Excuse my french, but it’s sod’s law if you have something important scheduled and you have children they decide THAT is the time they will get sick. Take the run up to The Letterman Co launch for example. Every last second of nanny time and nap time had been mapped out. And then along comes Captain Fever who decides to pay a visit to the big kid! Kids also seem to choose to get sick right around the time you plan a rare night out with the girls (hello Prosecco old friend!).

 Me & brother muklet designing the website. Wearing 'Sista' tshirt from blogzine  Selfish Mother  .  Profits from sales of Mother designs go to   Women for Women International –   an amazing charity that helps women in 8 war-torn regions rebuild their lives through training programmes.  Me & my bro designing the website. Wearing ‘Sista’ t-shirt from blogzine Selfish Mother  .  Profits from sales of Mother designs go to Women for Women International –  an amazing charity that helps women in 8 war-torn regions rebuild their lives through training programs.

So, 3am Sunday morning and still slightly pickled, I am awoken by my eldest screaming and hallucinating with a 40 degree fever.  Two days later things have progressed to the point where I find him screaming in pain and pointing to the right side of his groin. A panicked call to 111 decides it’s best to cart him off to A&E as it might be appendicitis.

Unless you’ve got kids it’s probably hard to imagine just how difficult it can be to put two children in a car in a hurry. It reminds me of that puzzle where you have to get the fox, the chicken and the bag of corn across the river without one of them eating the other! Except it’s trying to get buggy, nappies and general child survival kit into the car whilst a) ensuring children don’t peg it down the road (the youngest kid decided to make a dash for it whilst I ws fielding his sick brother into the car. Fortunately he was apprehended by a passerby) and b) getting a child rigid and writhing in pain into a car seat with just a bit of help from a passing runner and by opening the car door with your foot.

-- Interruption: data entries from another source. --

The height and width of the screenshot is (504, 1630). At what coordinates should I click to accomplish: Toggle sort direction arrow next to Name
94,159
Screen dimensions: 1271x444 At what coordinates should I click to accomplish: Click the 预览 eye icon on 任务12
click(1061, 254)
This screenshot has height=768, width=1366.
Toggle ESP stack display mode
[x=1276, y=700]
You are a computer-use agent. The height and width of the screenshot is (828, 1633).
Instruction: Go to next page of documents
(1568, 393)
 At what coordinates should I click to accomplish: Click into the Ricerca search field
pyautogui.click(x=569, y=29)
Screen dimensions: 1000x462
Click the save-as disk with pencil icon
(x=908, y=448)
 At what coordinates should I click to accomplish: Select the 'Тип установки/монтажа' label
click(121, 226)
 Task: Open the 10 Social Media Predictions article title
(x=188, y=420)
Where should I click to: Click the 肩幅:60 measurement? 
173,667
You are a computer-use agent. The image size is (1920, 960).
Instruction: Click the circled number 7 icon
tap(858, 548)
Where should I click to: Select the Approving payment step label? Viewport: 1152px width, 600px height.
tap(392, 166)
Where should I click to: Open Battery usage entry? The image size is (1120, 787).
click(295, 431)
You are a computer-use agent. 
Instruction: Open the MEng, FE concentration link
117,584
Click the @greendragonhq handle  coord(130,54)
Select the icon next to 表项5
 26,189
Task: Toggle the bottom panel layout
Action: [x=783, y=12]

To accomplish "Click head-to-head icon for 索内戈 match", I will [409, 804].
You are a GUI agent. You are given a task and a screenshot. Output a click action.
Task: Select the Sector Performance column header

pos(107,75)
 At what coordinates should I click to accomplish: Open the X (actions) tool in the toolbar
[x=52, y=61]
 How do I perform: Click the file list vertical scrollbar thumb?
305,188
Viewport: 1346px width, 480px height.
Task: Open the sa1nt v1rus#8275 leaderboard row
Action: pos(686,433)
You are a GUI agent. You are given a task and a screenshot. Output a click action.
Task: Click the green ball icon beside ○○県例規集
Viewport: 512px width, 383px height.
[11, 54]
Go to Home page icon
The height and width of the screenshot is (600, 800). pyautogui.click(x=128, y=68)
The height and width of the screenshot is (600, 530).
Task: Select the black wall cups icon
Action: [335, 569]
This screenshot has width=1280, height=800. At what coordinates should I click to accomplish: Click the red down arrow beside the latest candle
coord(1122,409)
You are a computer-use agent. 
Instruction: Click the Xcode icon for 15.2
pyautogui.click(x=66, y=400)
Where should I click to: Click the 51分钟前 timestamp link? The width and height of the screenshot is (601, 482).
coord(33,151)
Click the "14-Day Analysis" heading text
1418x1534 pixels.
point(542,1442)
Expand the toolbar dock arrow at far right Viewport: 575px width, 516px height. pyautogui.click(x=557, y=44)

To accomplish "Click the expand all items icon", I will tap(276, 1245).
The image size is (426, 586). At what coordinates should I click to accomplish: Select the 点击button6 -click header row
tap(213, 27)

Of course 15 minutes after checking in, the patient – who had previously been screaming the house down in pain – was now happily running around the waiting room, making Mommy look like an overdramatic psychotic momma bear! Daddy, who’d practically run from central London, was none too impressed!

This isn’t the first – and probably won’t be the last – time we’ll incur illnesses at inopportune times. My first big presentation at Barbour in front of about 100 delegates from around the world coincided with my eldest getting chicken pox. The same child got a splinter in his finger when I had a major work deadline. And no, we couldn’t get it out, the doctor wouldn’t take it (some stupid health & safety restrict probably involving GPs and sharp instruments), so we ended up in Accident & Emergency – for a SPLINTER!! It took one week of prep, two nurses, bubbles, the iPad, me AND my husband to get the buggering thing out!

On the latest jaunt to hospital we were however the latest patients to be filmed for Channel 4’s ’24 Hours in A&E’. So if you see a frazzled momma betting her husband £5 she can get her ‘pain in the butt’ son to pee in a pot on the show this autumn – that’s me!